I am thinking of getting rid of the CharacterController, just wanted to try and figure out the issue. After more testing I came across a lot more calls to Collider.Move() (see pic below). Each animal has several box colliders attached to a mesh (leg, foot, neck etc) which is how I know which part of the body registered a collision. Not sure if this has something to do with it but there are alot of calls to Collider.Move() which reference these:

Even if I got rid of the CharacterController there are still multiple calls to the other controller I use on the animals (AnimalController) so I don’t think that would solve the issue.

Do those colliders or a parent of those colliders have rigidbodies?

No, nothing has a rigidbody. I decided to remove all of the character controllers and just use my own movement. I also removed all box colliders and just used a single capsule collider on the parent. Same problem though. Not with the character controller (since they are gone) but with the AnimalController which is attached to each animal. It seems to be called twice for every animal in the first couple of scenes that you play, and then the amount of calls rises dramatically with the more scenes you play ( I haven’t yet found a pattern ).

There is a “sort of” pattern. The many calls only happen on FixedUpdate() methods. Everything in the scene that uses a FixedUpdate() (Animals, player, gun, bullets), they all have far too many calls. This is only FixedUpdate() methods. All of the Update() and other methods are fine. Hopefully that will help someone deduce this problem.

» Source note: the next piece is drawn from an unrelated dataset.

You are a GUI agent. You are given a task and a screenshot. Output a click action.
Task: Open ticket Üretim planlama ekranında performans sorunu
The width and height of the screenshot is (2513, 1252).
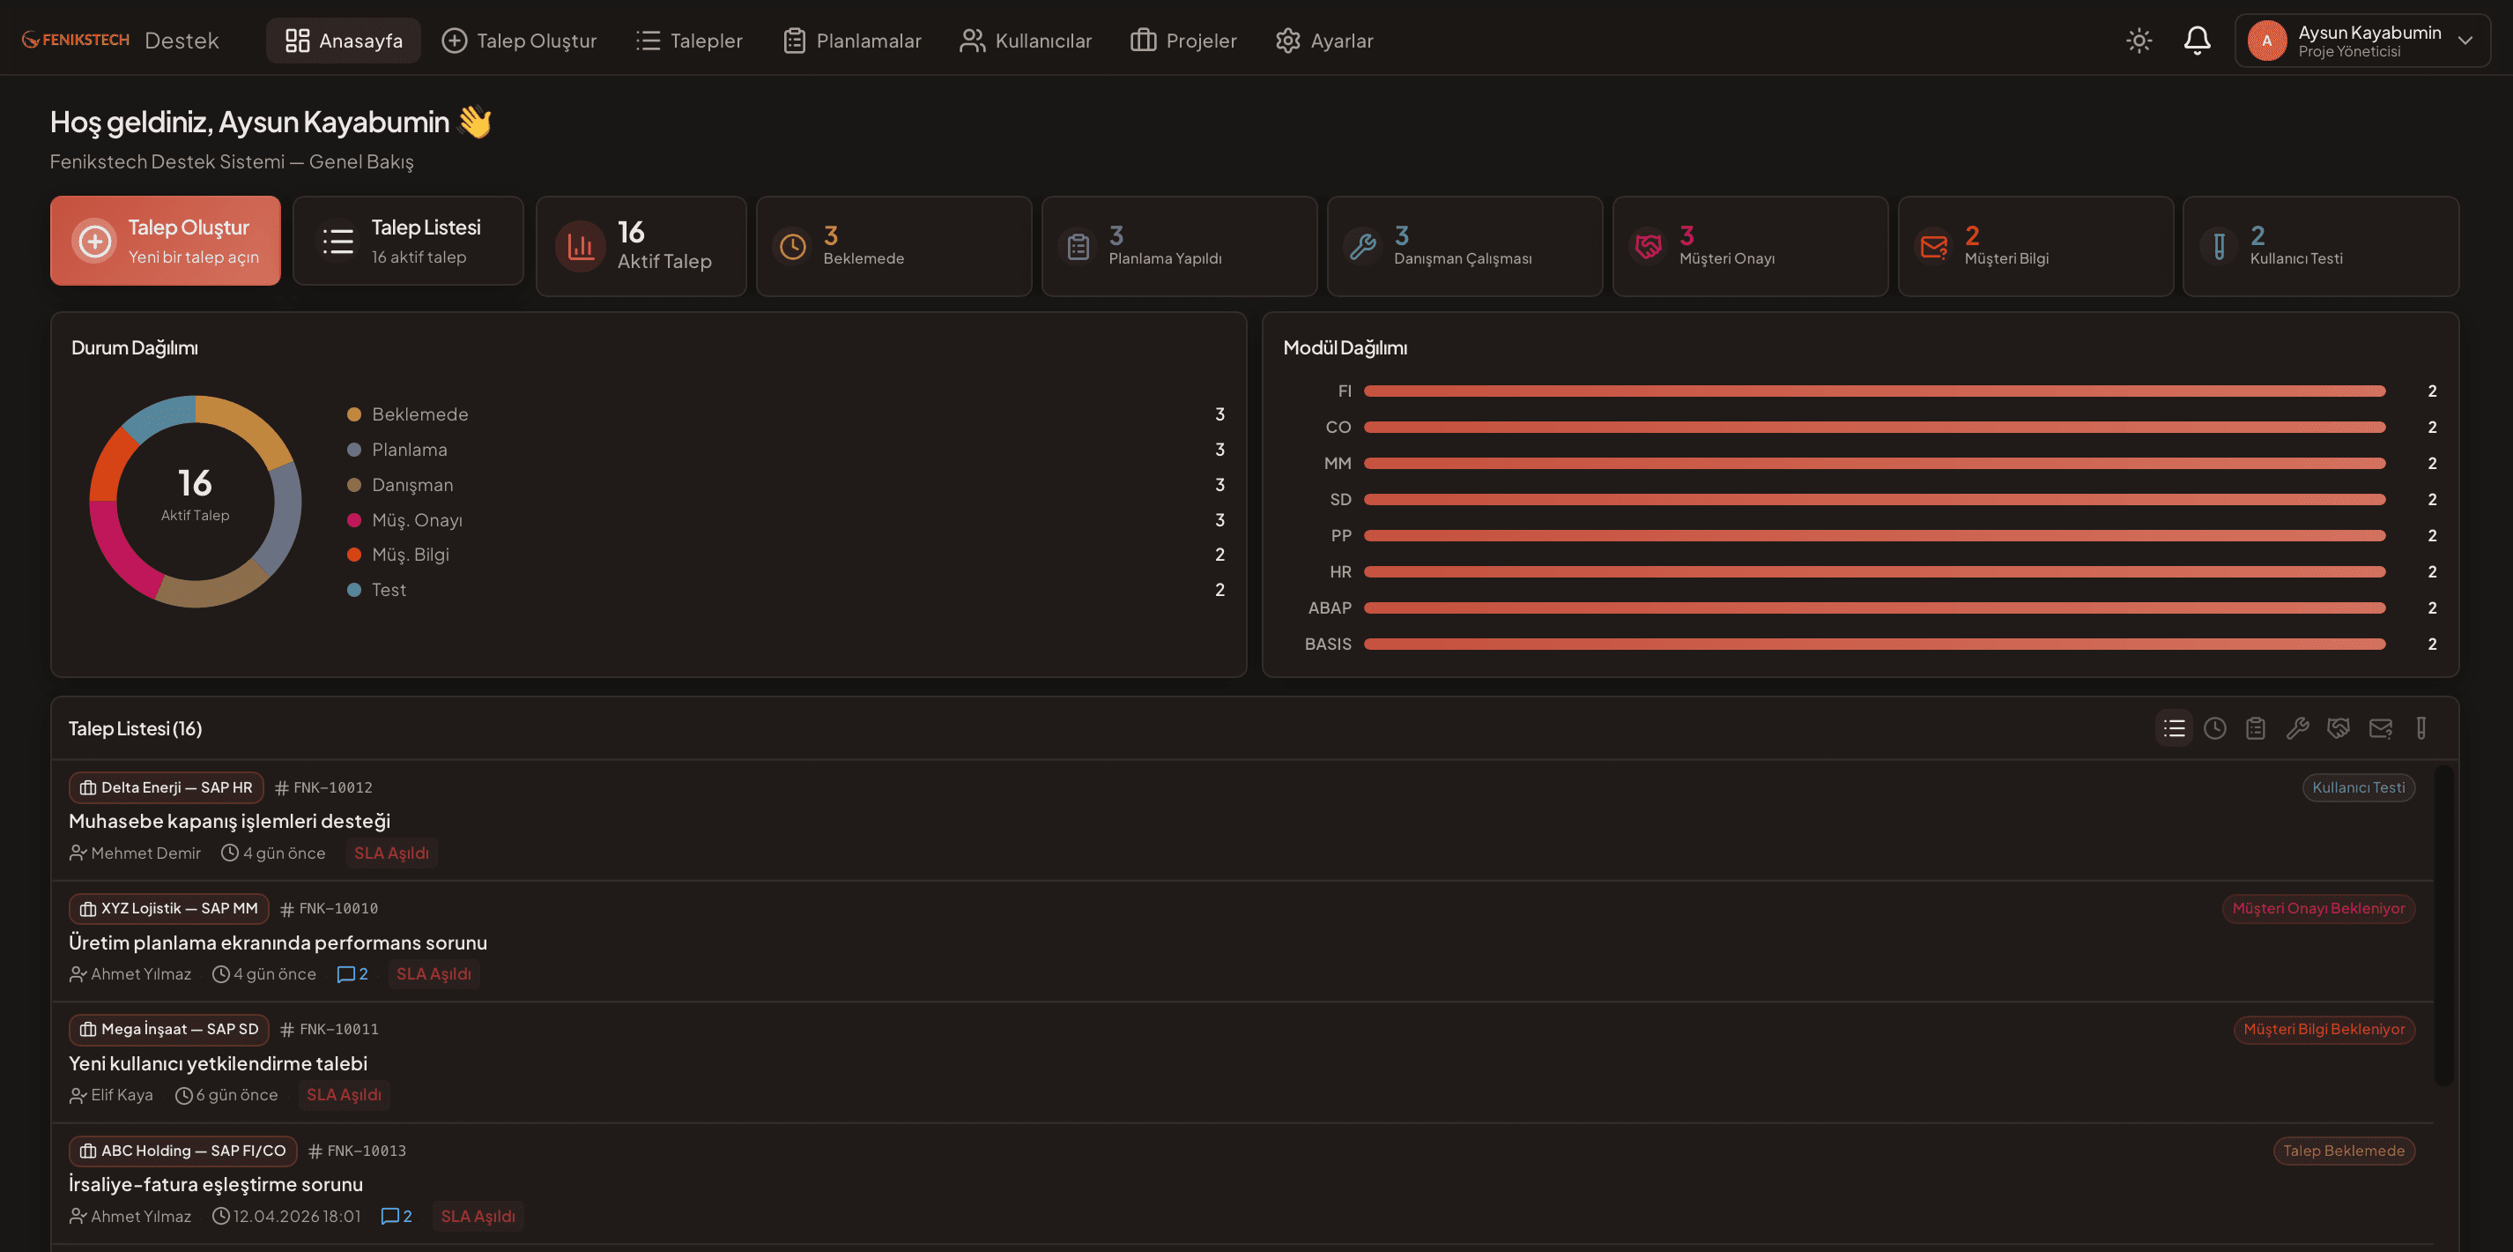pos(278,942)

If you don’t have rigidbodies, attach some. If you are moving colliders, those colliders need have rigidbodies or be children of a rigidbody.

If there is no rigidbody, PhysX assumes the collider will never change and can make some short cuts in calculations. Except this gets completely messed up if the no-rigidbody collider actually does move.

I added a RigidBody to the player and all animals. Still the same issue with FixedUpdate() methods being called more than needed.

It is definitely something to do with going from one scene to the next. Scene 1 works fine, then scene 2 has more than needed calls to FixedUpdate(). But when I play scene 2 first (without playing scene 1) everything is normal.

I have even removed everything from scene 2 apart from the player and there are still 4 calls being made to the CharacterMotor.FixedUpdate() method and more calls to the other FixedUpdate() methods in the scene when I go from scene 1 to scene 2 (playing scene 2 by itself is fine). So this weird problem has nothing to do with my code (the player model is a prefab from a package I have used in previous games and had no problem with).